### TASK DETAILS
Without pictures, repeat exactly the lines from the one containing "The height and" through the end of the entries.

### SOURCE RECORDS
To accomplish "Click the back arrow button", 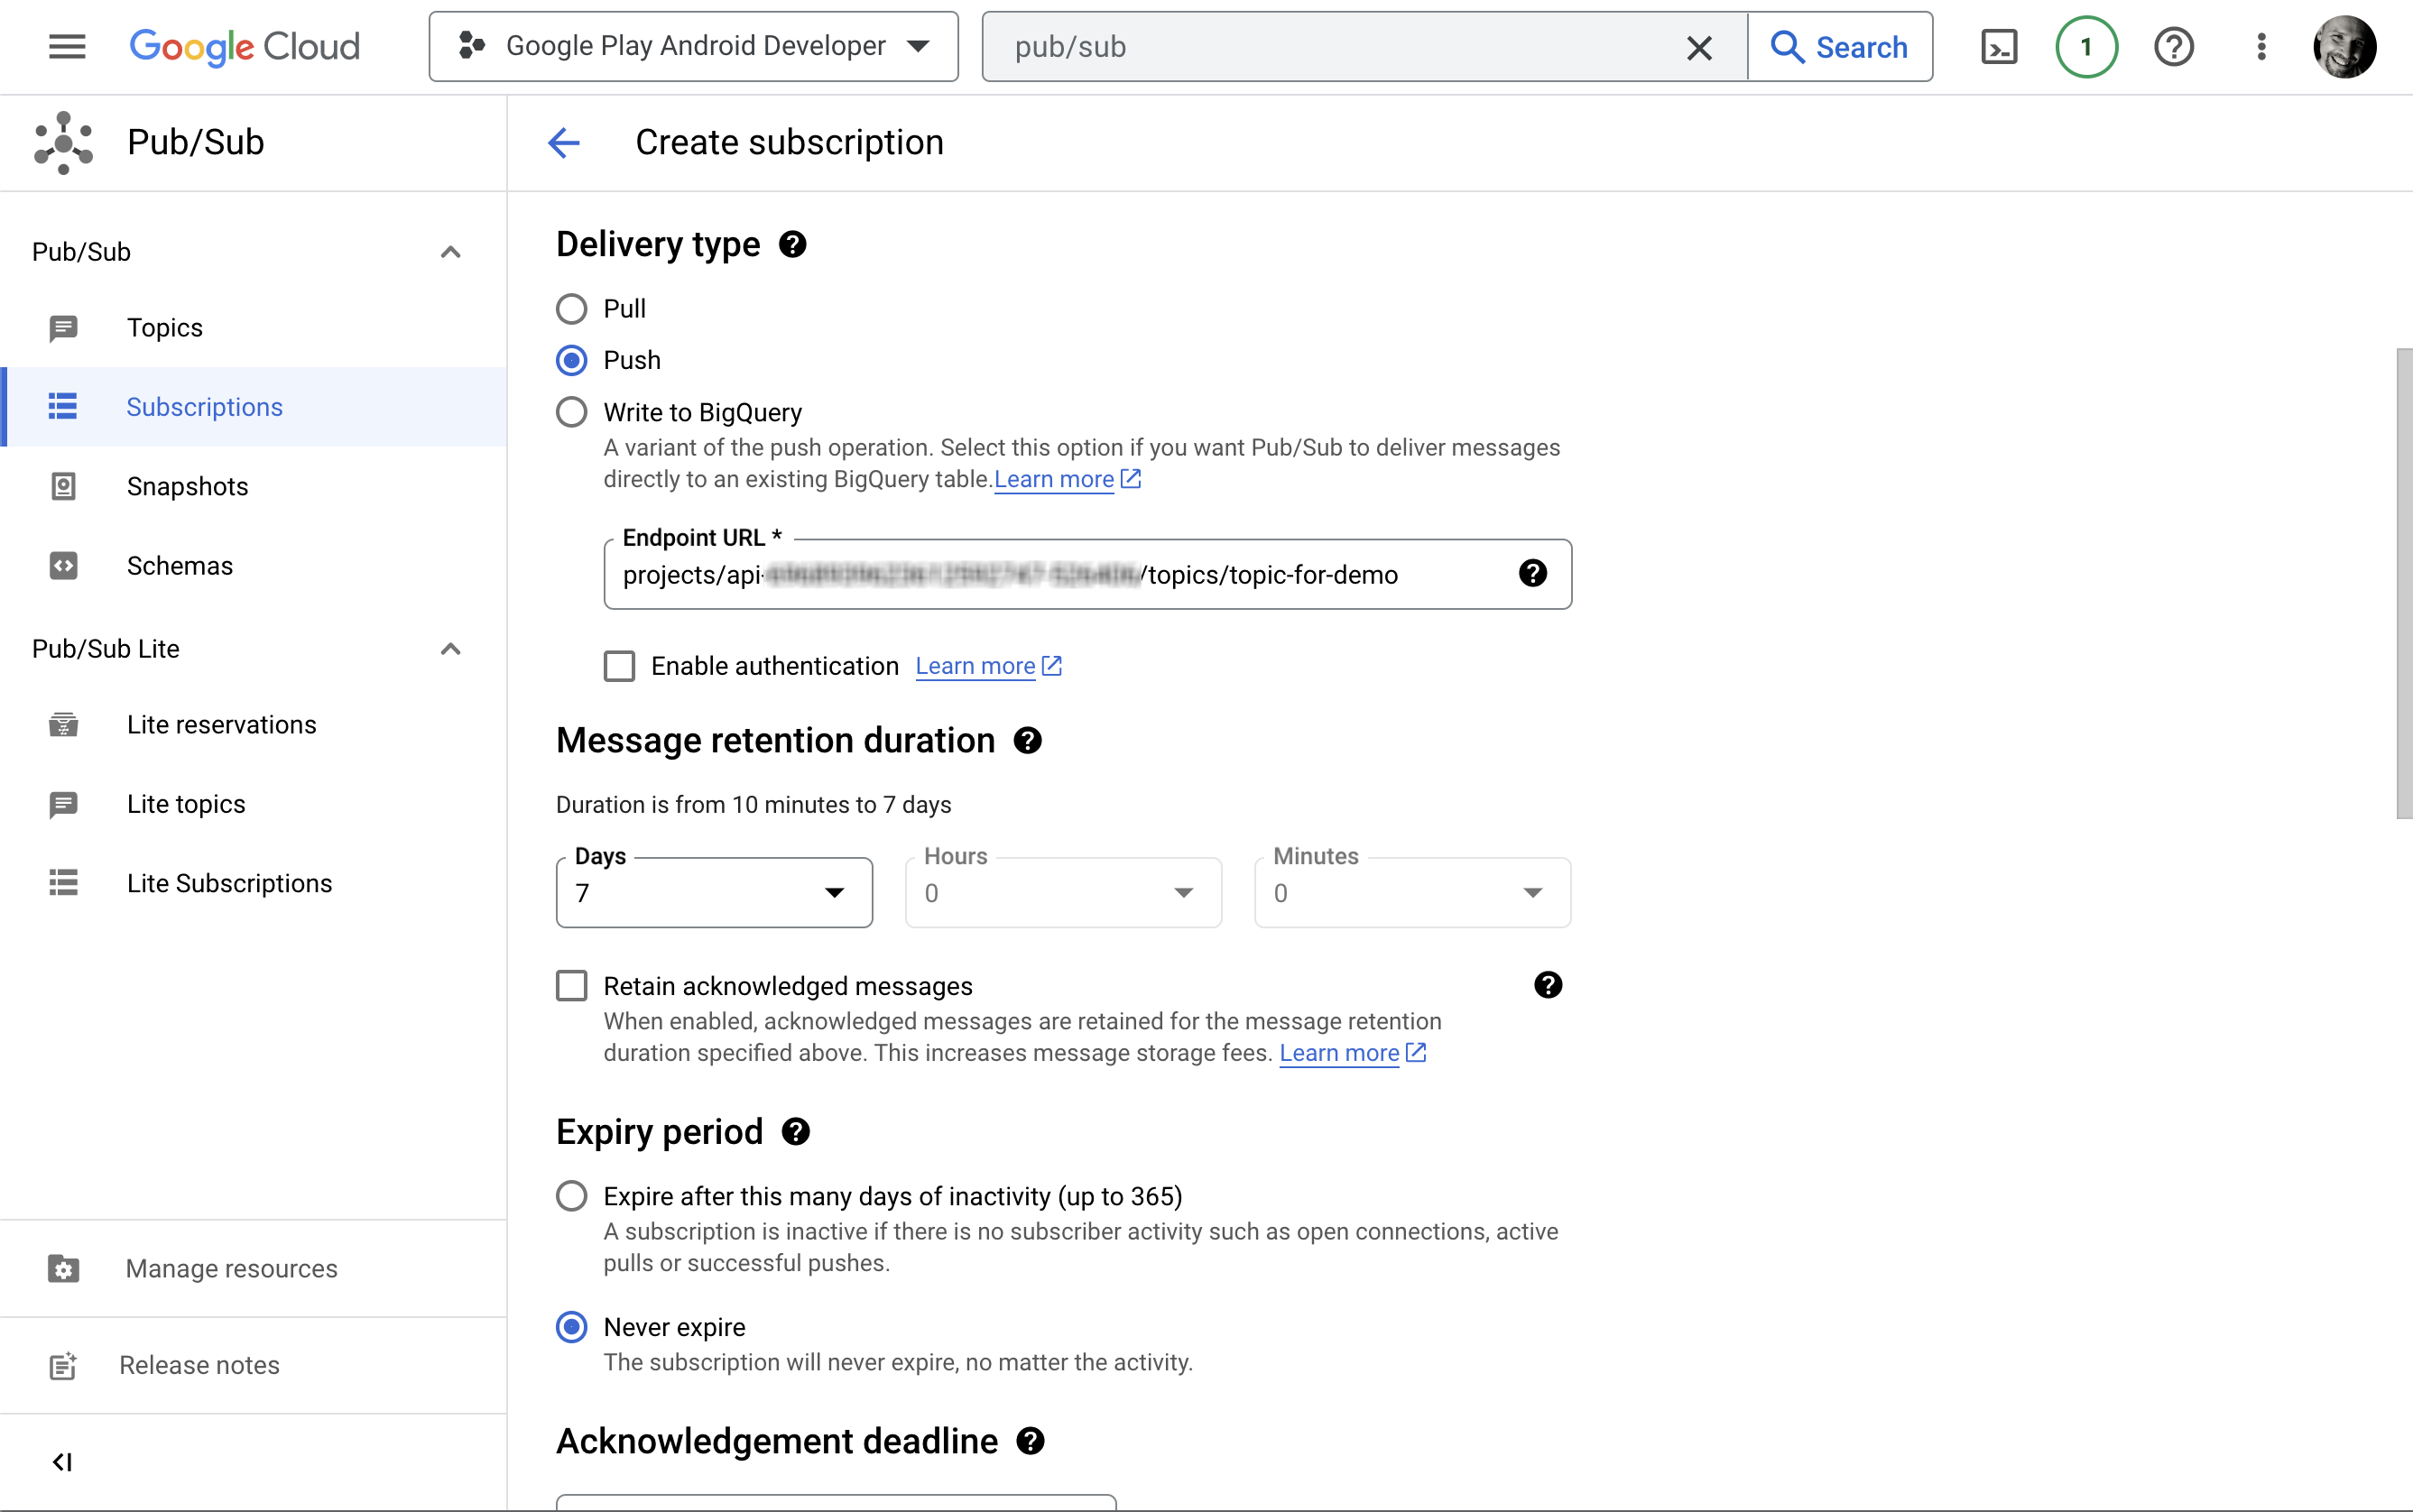I will coord(565,143).
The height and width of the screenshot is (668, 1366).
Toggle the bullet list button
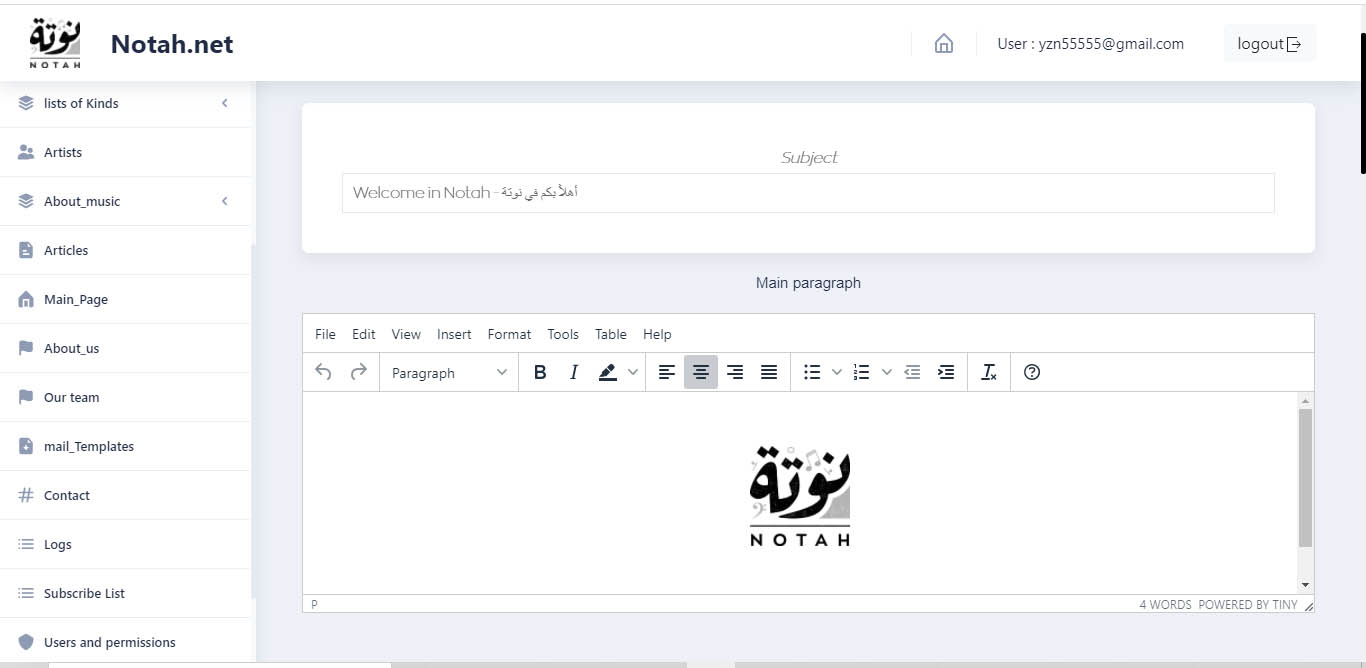click(812, 372)
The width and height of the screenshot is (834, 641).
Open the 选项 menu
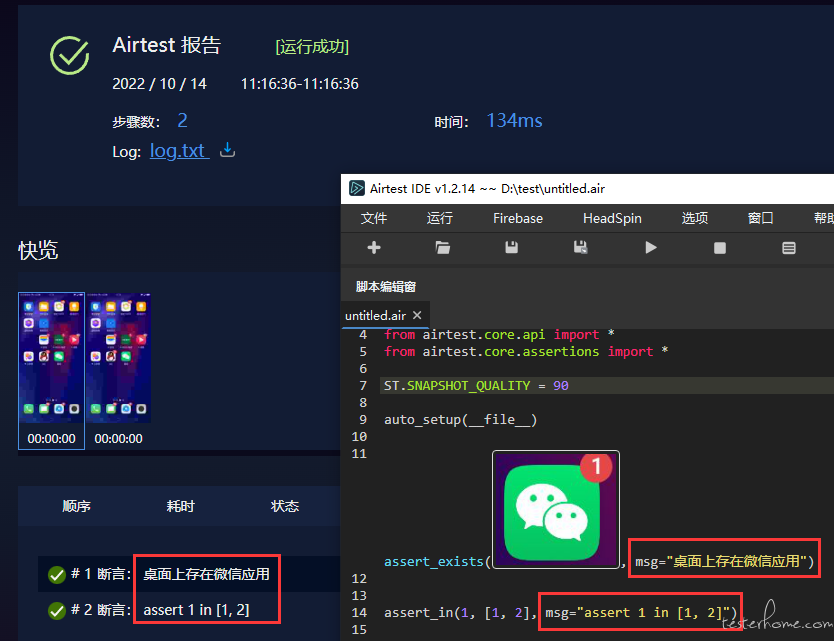(x=695, y=218)
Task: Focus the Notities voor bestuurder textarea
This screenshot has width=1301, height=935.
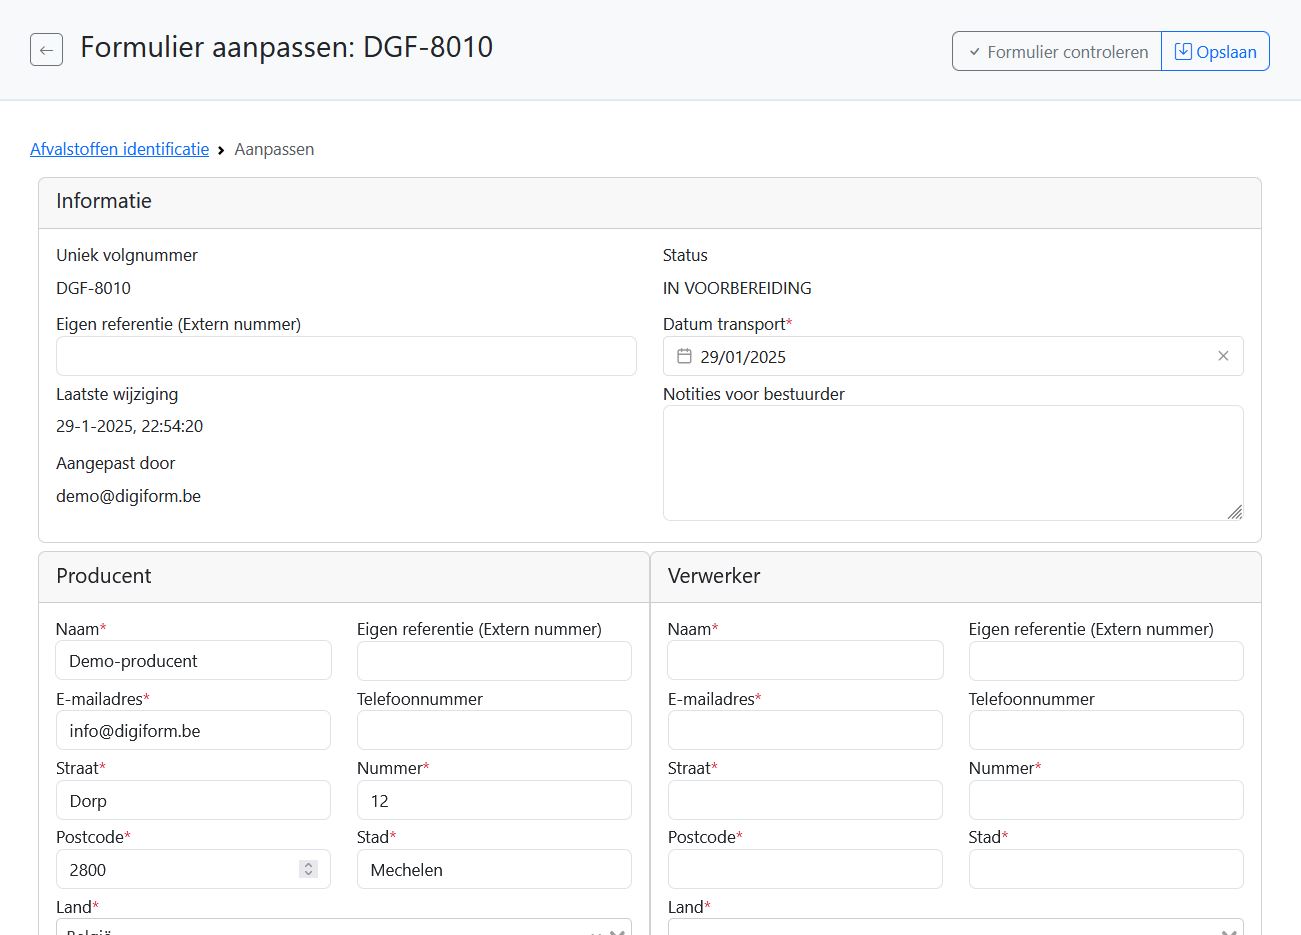Action: coord(952,462)
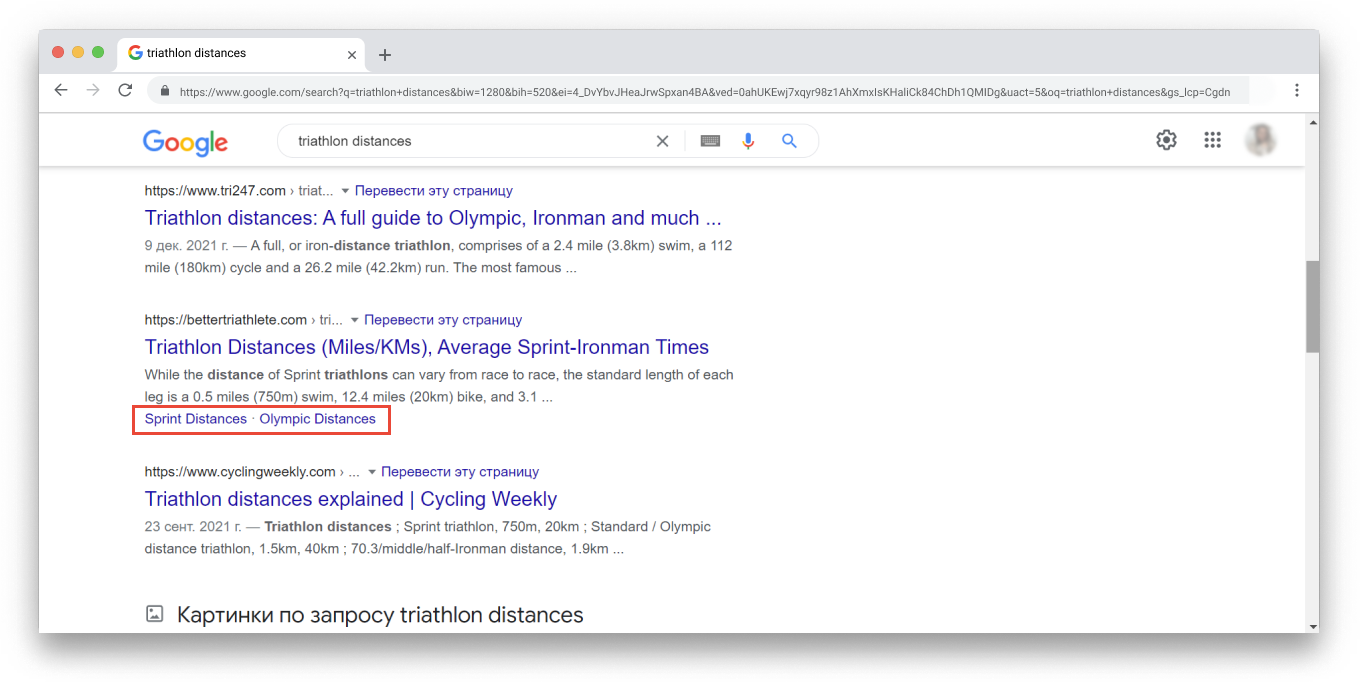Start voice search with microphone icon

(748, 141)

### EXERCISE SOLUTION
The height and width of the screenshot is (668, 1366).
Toggle the bullet list button
click(812, 372)
The width and height of the screenshot is (834, 641).
Open the 选项 menu
(x=695, y=218)
Task: Focus the Notities voor bestuurder textarea
This screenshot has width=1301, height=935.
Action: coord(952,462)
Start voice search with microphone icon

(748, 141)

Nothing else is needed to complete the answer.